• Task directions:
Print, please, exactly the lines from the one with "Task: Click the LEGATO mode button" through the final line of the data below, with both ends included and the pictures left out.

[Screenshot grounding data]

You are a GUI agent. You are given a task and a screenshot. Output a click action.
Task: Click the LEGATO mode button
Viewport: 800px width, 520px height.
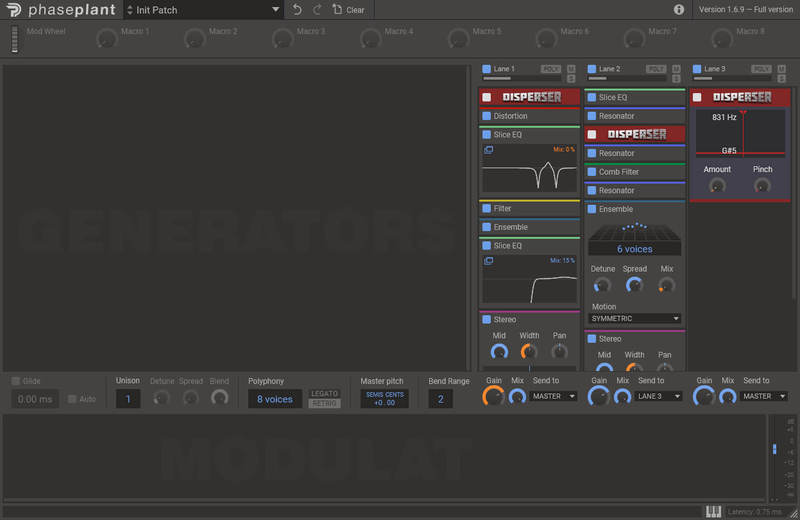point(324,393)
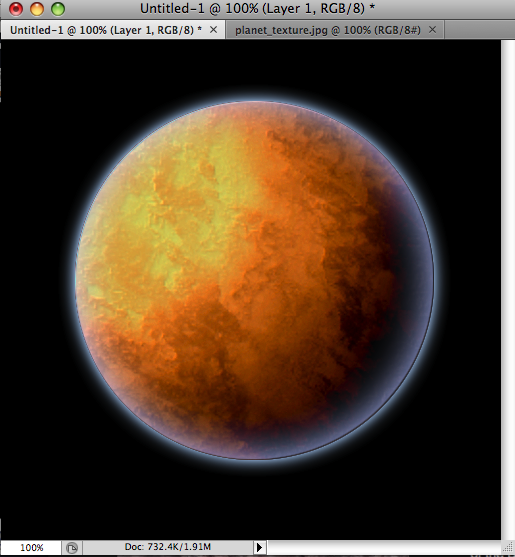
Task: Switch to the planet_texture.jpg tab
Action: point(328,30)
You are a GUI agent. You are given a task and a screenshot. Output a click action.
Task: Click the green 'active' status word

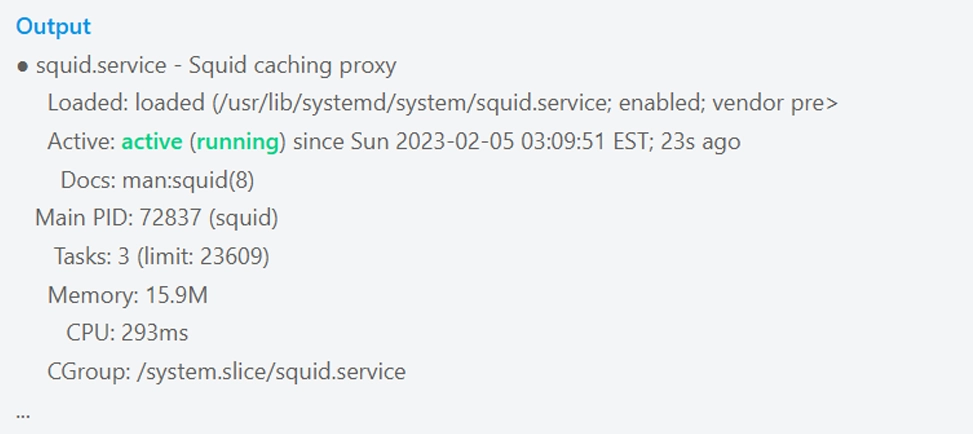coord(152,142)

• Task answer:
Task: Click the LEGATO mode button
Viewport: 800px width, 520px height.
point(324,393)
Task: Switch to the planet_texture.jpg tab
Action: point(328,30)
You are a GUI agent. You are given a task and a screenshot. Output a click action.
Task: Click the green 'active' status word

coord(152,142)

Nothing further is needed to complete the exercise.